>>
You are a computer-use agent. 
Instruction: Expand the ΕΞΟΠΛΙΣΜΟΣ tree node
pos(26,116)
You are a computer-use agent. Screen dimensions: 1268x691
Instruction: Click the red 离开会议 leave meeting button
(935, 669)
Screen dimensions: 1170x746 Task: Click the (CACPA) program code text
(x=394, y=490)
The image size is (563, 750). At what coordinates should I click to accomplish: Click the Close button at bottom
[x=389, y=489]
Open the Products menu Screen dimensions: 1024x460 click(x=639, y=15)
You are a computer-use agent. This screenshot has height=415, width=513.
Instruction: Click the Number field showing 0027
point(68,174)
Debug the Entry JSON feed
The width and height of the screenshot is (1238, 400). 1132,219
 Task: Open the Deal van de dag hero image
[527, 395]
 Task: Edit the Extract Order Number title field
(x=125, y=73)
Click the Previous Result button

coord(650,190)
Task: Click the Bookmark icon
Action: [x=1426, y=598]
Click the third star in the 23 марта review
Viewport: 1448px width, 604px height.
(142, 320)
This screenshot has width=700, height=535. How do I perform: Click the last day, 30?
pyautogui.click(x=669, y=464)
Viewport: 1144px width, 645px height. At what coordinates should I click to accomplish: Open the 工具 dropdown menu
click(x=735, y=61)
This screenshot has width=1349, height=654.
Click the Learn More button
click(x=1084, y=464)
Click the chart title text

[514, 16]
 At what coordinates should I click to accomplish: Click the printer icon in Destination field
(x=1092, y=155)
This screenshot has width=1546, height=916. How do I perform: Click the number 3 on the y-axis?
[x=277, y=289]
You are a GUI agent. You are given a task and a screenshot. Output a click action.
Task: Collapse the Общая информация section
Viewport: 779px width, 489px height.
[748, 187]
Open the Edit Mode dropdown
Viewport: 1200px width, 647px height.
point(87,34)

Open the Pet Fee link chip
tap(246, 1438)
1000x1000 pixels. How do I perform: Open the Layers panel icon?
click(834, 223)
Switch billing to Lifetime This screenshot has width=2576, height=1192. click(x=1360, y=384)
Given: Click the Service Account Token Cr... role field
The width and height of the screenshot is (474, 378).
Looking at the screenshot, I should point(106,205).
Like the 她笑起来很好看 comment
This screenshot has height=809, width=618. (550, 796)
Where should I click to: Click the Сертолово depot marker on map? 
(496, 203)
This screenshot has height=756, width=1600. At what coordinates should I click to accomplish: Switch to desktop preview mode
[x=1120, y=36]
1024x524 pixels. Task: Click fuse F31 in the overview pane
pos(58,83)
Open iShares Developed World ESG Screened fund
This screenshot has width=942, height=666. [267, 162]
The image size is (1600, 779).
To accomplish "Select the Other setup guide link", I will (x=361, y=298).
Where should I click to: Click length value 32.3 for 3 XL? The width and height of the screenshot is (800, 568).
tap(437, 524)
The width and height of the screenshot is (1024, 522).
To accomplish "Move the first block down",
<<
#### Activity:
Would you please show every line of the material above that includes the string "agent"?

#### Answer space:
You are a computer-use agent. 
You are a computer-use agent. Screen dimensions: 1268x691
You are a computer-use agent. This screenshot has height=415, width=513.
You are a GUI agent. You are given a task and a screenshot. Output a click action.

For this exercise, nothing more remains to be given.